“This is the 13th day of my participation in the Gwen Challenge.

The model evaluation mainly used R-squared (R2 in statistics), ADj. R-squared (Adjusted R2), and P-value. R-squared and ADj. R-squared are used to measure the merits of linear fitting, and p-value is used to measure the significance of characteristic variables.

Programming implementation of model evaluation

R-squared and ADj. R-squared range from 0 to 1. The closer their values are to 1, the higher the fitting degree of the model will be. The p-value is a probability value in essence, and its value range is also 0 ~ 1. The closer the p-value is to 0, the higher the significance of the characteristic variable is, that is, the characteristic variable is really correlated with the target variable.

In Python, you can calculate these three parameters with the following code.

import statsmodels.api as sm
X2 = sm.add_constant(X)
est = sm.OLS(Y,X2).fit()
print(est.summary())
Copy the code

Line 1 introduces the Statsmodels library, abbreviated sm, for evaluating linear regression models.

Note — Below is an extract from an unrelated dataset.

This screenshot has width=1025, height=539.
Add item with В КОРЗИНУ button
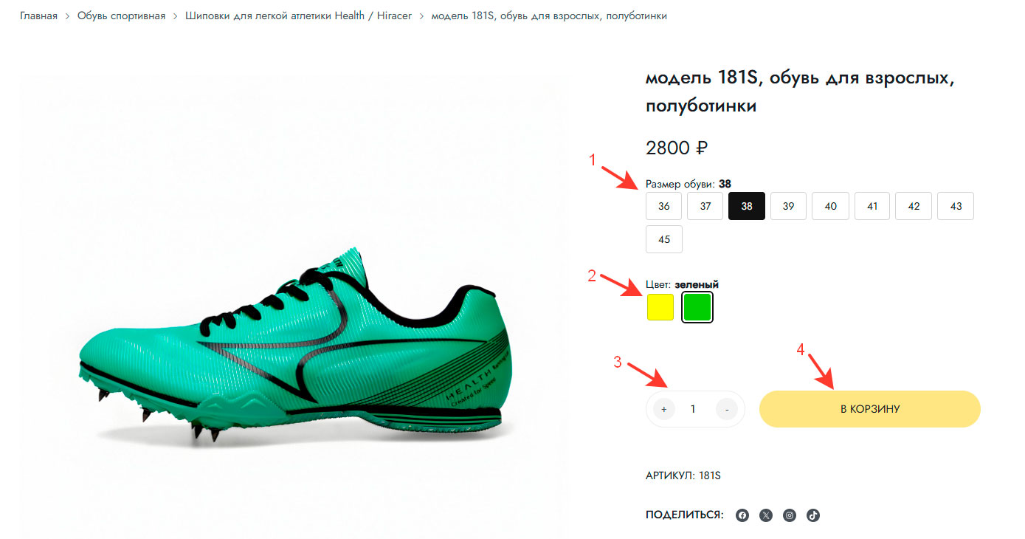tap(870, 409)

The second line of code uses add_constant() to add a constant term to the original characteristic variable X and assign it to X2, so that the constant term in y = ax+b is the intercept b. Note that the SciKit-Learn library does not require this step.

Line 3 sets up linear regression equations for Y and X2 using OLS() and FIT () functions.

Line 4 prints out the data information for the model, as shown in the figure below.

In the figure above, the coef in the lower left corner is the coefficient before the constant term (const) and the characteristic variable (length of service), namely the intercept B and the slope coefficient A. It can be seen that the results are consistent with those obtained before.

For model evaluation, it is usually necessary to care about r-squared, ADj. R-squared and p-value information in the figure above. R-squared is 0.855, adj. R-squared is 0.854, indicating that the model has a high degree of linear fitting. Here there are two p-values, the constant term (const) and the characteristic variable (length of service), both of which are approximately equal to 0. Therefore, both variables are significantly correlated with the target variable (salary), that is, they are really correlated and not caused by chance.

Another way to get the value of R-squared

Above is the introduction of Statsmodels library to evaluate the linear regression model, so is there a more general method to obtain r-Squared value?

XGBoost and LightGBM models were used for regression analysis, so a more general method to obtain r-squared value was needed, the code is as follows.

from sklearn.metrics import r2_score
r2 = r2_score(Y,regr.predict(X))
Copy the code

In line 2, Y is the actual value and regr.predict (X) is the predicted value. The printed R2 result is 0.855, which is consistent with the estimate obtained using the Statsmodels library.

This article demonstrates how to use Python programming to calculate r-squared values, ADj. R-squared values, and p-values. Later articles will explain these concepts from a mathematical perspective.